Justices granted transfer Wednesday in Derek Scott Geiger v. State of Indiana, issuing a two-page order that summarily affirmed the Court of Appeals' May 23 decision in Geiger v. State, 866 N.E. 2d 830 (Ind. Ct. App. 2007).
This case arises from an incident in July 2005 when Geiger and three others pulled a couple over and claimed to be narcotics officers. Geiger pleaded guilty in July 2006 to felony armed robbery in Floyd County and was sentenced to 10 years. In Harrison County, a jury found him guilty that August and he was later sentenced to 12 years to run consecutively to his Floyd County sentence. Charges were still pending at the time in Clark County for a similar incident.
In the lower appellate decision in May, the court vacated Geiger's conviction in Harrison County for impersonating a public servant because of his previous conviction for the same in Floyd County. The court held that "a defendant may not be convicted of more than one count of impersonating a public servant pursuant to Indiana Code section 35-44-2-3 based on the same occurrence, even if there are multiple victims."
The court noted, "It is an issue of first impression whether the appropriate number of convictions for impersonating a public servant turns on the number of victims to whom the defendant misrepresents or, instead, on the number of occasions on which the defendant engages in the unlawful conduct."
An appellate panel consisting of Chief Judge John Baker and Judges Mark Bailey and Melissa May determined that IC 35-44-2-3 is a conduct-oriented statute focusing on the act of impersonating a public servant and the intent to mislead another person. The statute doesn't require the victim to actually believe or be induced by the misrepresentation, the court reasoned.

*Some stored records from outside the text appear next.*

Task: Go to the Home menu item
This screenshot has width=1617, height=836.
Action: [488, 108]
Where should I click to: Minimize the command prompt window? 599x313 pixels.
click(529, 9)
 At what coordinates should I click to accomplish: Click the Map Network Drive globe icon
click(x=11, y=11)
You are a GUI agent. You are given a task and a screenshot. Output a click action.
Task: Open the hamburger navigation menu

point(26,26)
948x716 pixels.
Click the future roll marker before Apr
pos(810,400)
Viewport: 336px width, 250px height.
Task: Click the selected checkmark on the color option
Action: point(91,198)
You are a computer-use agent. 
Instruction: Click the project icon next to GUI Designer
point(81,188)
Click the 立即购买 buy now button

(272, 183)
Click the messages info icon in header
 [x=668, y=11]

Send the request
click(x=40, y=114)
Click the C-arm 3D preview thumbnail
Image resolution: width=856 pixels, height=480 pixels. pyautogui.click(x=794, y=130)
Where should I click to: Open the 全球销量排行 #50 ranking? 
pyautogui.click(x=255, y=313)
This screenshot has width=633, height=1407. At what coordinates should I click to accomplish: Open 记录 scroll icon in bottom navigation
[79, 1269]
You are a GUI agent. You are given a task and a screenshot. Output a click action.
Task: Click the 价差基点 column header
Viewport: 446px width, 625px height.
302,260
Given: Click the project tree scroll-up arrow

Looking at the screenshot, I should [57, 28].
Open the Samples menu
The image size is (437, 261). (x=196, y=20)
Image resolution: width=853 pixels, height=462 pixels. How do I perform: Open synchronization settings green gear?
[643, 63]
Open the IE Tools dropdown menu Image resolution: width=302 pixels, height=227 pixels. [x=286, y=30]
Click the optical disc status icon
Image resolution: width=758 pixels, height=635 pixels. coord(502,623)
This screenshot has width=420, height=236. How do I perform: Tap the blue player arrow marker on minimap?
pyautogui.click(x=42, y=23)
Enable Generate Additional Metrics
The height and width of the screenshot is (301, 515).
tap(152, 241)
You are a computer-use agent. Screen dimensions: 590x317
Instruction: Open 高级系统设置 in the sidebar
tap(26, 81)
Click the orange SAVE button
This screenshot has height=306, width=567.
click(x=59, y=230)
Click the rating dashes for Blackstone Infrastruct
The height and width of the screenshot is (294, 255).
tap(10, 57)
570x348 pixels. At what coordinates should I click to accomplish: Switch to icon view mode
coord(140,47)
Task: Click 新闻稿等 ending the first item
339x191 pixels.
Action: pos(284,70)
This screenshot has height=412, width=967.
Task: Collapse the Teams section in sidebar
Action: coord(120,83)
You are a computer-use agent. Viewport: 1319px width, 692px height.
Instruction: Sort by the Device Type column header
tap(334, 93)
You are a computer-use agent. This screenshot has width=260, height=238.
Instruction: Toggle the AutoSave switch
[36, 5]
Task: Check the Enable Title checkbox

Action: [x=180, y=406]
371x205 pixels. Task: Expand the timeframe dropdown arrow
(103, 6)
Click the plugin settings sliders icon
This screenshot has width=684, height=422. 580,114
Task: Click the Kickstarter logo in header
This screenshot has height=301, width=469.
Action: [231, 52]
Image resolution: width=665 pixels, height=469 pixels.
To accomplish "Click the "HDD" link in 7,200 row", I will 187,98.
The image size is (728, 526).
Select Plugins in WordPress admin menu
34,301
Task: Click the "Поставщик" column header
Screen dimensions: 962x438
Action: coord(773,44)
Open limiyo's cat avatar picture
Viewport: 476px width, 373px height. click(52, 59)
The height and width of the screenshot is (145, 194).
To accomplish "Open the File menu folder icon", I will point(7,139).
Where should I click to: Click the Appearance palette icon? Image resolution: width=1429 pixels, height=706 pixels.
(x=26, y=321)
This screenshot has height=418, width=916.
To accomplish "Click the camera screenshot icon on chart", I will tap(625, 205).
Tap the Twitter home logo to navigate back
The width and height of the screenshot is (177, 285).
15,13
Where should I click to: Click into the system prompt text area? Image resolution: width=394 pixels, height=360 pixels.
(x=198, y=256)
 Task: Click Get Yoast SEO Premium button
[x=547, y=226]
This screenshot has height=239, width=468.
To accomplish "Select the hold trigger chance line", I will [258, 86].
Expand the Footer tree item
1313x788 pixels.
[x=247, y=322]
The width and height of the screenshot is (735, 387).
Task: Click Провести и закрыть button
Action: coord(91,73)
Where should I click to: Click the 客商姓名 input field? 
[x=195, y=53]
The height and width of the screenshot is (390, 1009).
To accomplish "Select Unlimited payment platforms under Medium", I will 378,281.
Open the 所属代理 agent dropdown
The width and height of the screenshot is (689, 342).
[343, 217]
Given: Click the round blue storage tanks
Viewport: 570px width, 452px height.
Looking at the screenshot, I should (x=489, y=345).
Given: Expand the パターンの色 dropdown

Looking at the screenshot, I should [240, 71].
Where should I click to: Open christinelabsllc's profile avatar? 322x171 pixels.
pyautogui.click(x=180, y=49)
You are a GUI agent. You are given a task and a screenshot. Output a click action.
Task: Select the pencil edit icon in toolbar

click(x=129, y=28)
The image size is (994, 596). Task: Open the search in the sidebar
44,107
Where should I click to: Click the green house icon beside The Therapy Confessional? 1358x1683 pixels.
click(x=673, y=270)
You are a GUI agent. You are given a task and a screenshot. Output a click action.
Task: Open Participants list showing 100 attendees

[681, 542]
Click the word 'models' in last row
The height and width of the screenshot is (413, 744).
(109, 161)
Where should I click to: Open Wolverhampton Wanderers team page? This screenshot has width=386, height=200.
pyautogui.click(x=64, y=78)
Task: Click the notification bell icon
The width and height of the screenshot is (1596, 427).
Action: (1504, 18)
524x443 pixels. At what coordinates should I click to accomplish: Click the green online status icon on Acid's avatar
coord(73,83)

In its order, the Supreme Court didn't delve into the conviction component of the case, affirming the Court of Appeals and only delving into the sentencing issues.
When analyzing the sentencing components on appeal, the Court of Appeals judges used a balancing test and determined "the independent nature of each of these offenses leads us to conclude that they are not a single episode of criminal conduct." The court rejected Geiger's argument that the consecutive sentences exceeded the length allowed by IC 35-50-1-2, in part because the offenses in both counties constituted one episode of that conduct.
Justices agreed, citing Reed v. State, 856 N.E.2d 1189, 1201 (Ind. 2006), and Harris v. State, 861 N.E. 2d 1182, 1188 (Ind. 2007), that both addressed the "episode of criminal conduct" issue.
The balancing test cited from Reed says, "Although the ability to recount each charge without referring to the other can provide additional guidance on the question of whether a defendant's conduct constitutes an episode of criminal conduct, it is not a critical ingredient in resolving the question. Rather, the statute speaks in less absolute terms: 'a connected series of offenses that are closely connected in time, place, and circumstance.'"
Justices wrote they agreed with the appellate court's conclusion that the various offenses, committed at different times and in different counties, did not constitute a single episode of criminal conduct.
The Supreme Court addressed another point Geiger made about how proper consecutive sentences were in that he didn't receive advisory sentences on the individual convictions. But the court dismissed that claim by citing a decision from Aug. 8 in Robertson v. State, where the holding was that a court imposing a consecutive sentence is not limited to the advisory sentence.